Following a strong run up in prices during January, as speculators and traders loaded up on a China recovery theme, these non-agriculture sectors have since been on the backfoot as the focus moved from a slow pickup in demand from China to a loss of risk appetite, driven by macroeconomic developments in the US where recent economic data have shown continued strength in the labor market while inflationary pressures have eased by less than expected.
Continued strength in these numbers have forced the Fed to turn up the hawkish rhetoric, and the market has responded by raising the expected terminal Fed funds rate while at the same time sending bond yields and the dollar higher, thereby hurting risk sentiment across stock markets and the mentioned commodity sectors.
Taking a closer look at the different sub sectors within the Bloomberg Agriculture Index, we find most of the gains being concentrated in the soft sector, led by orange juice and Robusta coffee – both non-BCCOM members as well as sugar and Arabia coffee. All supported by tightening market conditions related to developments across their individual growing regions from Florida and Brazil to India and Vietnam. At the other end of the performance table, we find losses across key crops led by wheat, which in turn has spilled over to lower corn prices as well.
Following last year’s surge to a record high that followed Russia’s attack on Ukraine, a major supplier of grains to the global market, a decent northern hemisphere production, not least in Russia, combined with the UN-sponsored grain export corridor from Ukraine have all helped drive prices sharply lower. After hitting record highs last March, the front month wheat futures contracts in Chicago and Paris have lost close to 50% and 40% respectively and currently trade at 17 and 12-month lows.

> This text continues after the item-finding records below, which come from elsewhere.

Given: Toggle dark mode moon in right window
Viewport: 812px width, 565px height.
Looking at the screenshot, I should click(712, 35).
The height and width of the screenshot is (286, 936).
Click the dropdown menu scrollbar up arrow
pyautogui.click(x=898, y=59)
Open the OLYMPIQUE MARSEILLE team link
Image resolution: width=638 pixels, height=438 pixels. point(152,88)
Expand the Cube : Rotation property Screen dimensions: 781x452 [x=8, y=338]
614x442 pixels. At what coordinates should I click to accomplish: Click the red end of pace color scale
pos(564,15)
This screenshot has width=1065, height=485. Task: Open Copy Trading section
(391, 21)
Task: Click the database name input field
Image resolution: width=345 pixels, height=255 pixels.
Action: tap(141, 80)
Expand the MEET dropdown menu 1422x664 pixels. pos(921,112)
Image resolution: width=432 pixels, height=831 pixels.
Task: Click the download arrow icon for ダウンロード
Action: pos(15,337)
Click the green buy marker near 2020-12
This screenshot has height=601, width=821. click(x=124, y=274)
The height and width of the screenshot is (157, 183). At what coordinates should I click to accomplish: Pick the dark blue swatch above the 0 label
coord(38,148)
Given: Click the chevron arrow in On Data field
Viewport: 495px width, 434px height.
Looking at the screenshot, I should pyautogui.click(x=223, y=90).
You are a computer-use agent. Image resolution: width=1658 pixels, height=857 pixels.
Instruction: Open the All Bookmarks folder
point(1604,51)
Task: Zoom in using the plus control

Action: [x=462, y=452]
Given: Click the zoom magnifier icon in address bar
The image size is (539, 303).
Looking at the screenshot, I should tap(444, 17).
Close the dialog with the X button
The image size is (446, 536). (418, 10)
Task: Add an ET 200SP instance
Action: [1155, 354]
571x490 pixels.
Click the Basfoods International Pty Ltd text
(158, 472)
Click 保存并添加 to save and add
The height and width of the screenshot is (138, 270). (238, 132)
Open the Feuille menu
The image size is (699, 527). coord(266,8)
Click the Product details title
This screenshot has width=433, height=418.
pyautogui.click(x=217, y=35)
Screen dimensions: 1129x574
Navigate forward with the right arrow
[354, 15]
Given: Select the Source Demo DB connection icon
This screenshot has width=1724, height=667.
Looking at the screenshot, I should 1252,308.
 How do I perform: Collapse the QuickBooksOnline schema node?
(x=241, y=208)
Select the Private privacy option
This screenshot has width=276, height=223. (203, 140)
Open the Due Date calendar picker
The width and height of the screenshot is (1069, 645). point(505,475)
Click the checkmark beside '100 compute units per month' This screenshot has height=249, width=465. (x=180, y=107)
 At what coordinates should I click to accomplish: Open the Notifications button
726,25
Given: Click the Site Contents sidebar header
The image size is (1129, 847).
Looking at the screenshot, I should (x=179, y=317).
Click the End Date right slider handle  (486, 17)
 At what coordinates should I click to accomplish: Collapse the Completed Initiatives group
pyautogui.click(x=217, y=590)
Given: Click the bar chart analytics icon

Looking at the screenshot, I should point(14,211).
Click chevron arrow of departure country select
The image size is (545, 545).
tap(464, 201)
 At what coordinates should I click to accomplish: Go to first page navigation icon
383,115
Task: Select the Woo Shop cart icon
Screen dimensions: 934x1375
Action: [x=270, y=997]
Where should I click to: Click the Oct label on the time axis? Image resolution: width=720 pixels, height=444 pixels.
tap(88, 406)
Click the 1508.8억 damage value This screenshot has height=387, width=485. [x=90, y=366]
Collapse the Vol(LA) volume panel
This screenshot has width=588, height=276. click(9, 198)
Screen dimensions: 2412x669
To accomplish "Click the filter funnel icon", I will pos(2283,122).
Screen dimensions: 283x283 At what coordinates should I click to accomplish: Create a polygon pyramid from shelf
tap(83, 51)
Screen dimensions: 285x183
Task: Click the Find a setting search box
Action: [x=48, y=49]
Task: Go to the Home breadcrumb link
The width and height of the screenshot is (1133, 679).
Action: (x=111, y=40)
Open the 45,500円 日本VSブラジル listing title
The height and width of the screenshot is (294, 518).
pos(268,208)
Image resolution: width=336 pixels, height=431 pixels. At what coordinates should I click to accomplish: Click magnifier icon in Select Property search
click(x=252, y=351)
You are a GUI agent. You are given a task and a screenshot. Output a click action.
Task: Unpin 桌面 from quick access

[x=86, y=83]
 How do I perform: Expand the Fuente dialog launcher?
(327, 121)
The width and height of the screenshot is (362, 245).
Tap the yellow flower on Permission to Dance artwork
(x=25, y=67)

Russia, the world’s biggest exported is expected to ship a record amount during the second half of the season, while Ukraine is looking for an extension of the soon to expire Black Sea grain-export deal. Combined with a stronger dollar, prices in Paris and Chicago are being forced lower in order to remain competitive with Russian wheat.
Looking ahead to the coming crop year, it is worth noting that the “triple dip” La Niña, which in recent years caused volatile weather developments in key growing regions, appears to be in the final stages, with a transition to neutral ENSO (El Niño Southern Oscillation) levels likely underway. Global climate models, however, call for a shift to El Niño in the Northern Hemisphere summer, potentially reducing extreme heat risks for US crop, but raising the risks of a weaker Monsoon through 2023 for much of Asia and Australia. A phenomenon that typically also improves the chances of rainfall across Southern Brazil through the summer.
Overall, the geopolitical fallout on agriculture markets from the Russia’s war in Ukraine will continue to leave the market vulnerable to further disruptions. Ukraine’s corn and wheat production is set to fall for a second year in 2023 and according to Ukraine Grain Association (UGA) the corn output is not expected to exceed 18 million tons and wheat production 16 million tons as farmers reduce production and arable land being inaccessible due to fighting. Overall, Ukraine's grain and oilseed crop output may decline to around 50 million tons from some 67 million in 2022 and about 106 million in 2021, according to UGA estimates.
Together with fundamental support from a recovering China, inflation driving high production costs, weather disruptions potentially impacting production in Asia and Australia, together with tightening fundamentals for sugar, cotton and coffee we see the agriculture sector staying relatively immune to the macroeconomic headwinds currently impacting energy and metals.